The whole thing looks striking, is slick and classy and sounds wonderful—except for a few tinny-sounding mics which I'm sure will be fixed. There are parts of the score that are unmistakably Bernstein, a composer that certainly benefits from the weight of a full symphony orchestra.
After pulling out of the Sound of Music tour due to problems with her voice, Connie Fisher returns to Manchester as Ruth Sherwood, the quirky one of the sisters, very much the comedy role. Her songs are much lower in pitch than her Maria numbers, but she certainly carries them off well, and while she's no Maureen Lipman—who played the part originally on the West End—as a comedy performer, she gets the humour of the character across perfectly well.
As Ruth's sister Eileen, Lucy van Gasse relishes in the control the character has over men and grows from a frightened little country mouse to someone with the confidence to get what she wants. There is a really nice performance and some lovely singing too from Michael Xavier as publisher Bob Baker who might be in love with Ruth, or Eileen, or maybe one or both are in love with him...
Great comedy cameos come from Sévan Stephan as Mr Appopolous, Michael Matis as Speedy Valenti, Joseph Alessi as seedy newspaper man Chick Clark, the huge Nic Greenshields as Wreck and a few others in a great ensemble.
The book isn't great but it makes sense and is entertaining.
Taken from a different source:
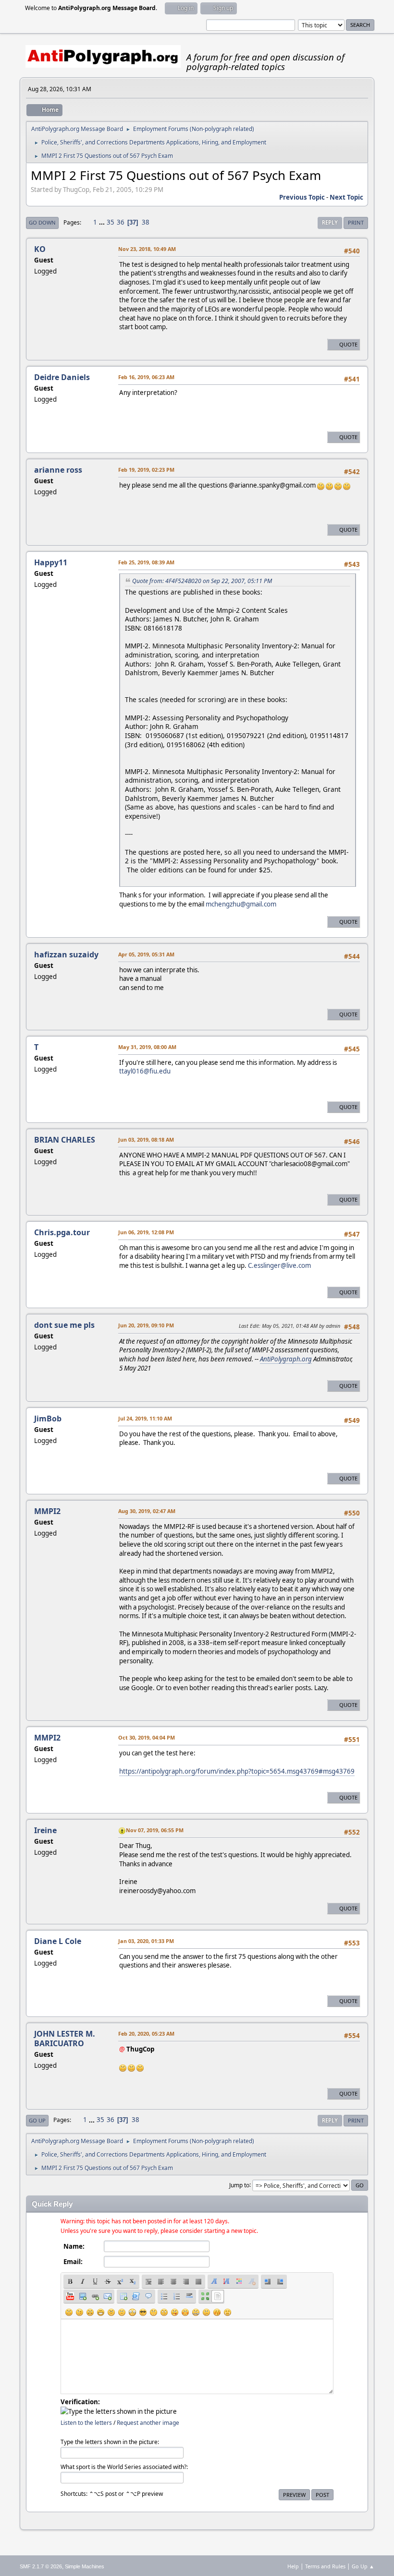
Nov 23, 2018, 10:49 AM (147, 248)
Some may complain that the songs aren't "hummable", but Bernstein's music is impressive and distinctive and Comden and Green's lyrics are intelligent with plenty of wit.
While it isn't a classic of musical theatre, there are worse shows on in Manchester right now, so when you add some great performances, striking visuals and an almost-seventy-piece symphony orchestra in the pit (it will be cut down to 17 for the tour) director Braham Murray's swansong as an artistic director of the Royal Exchange is a pretty full and exciting theatrical experience.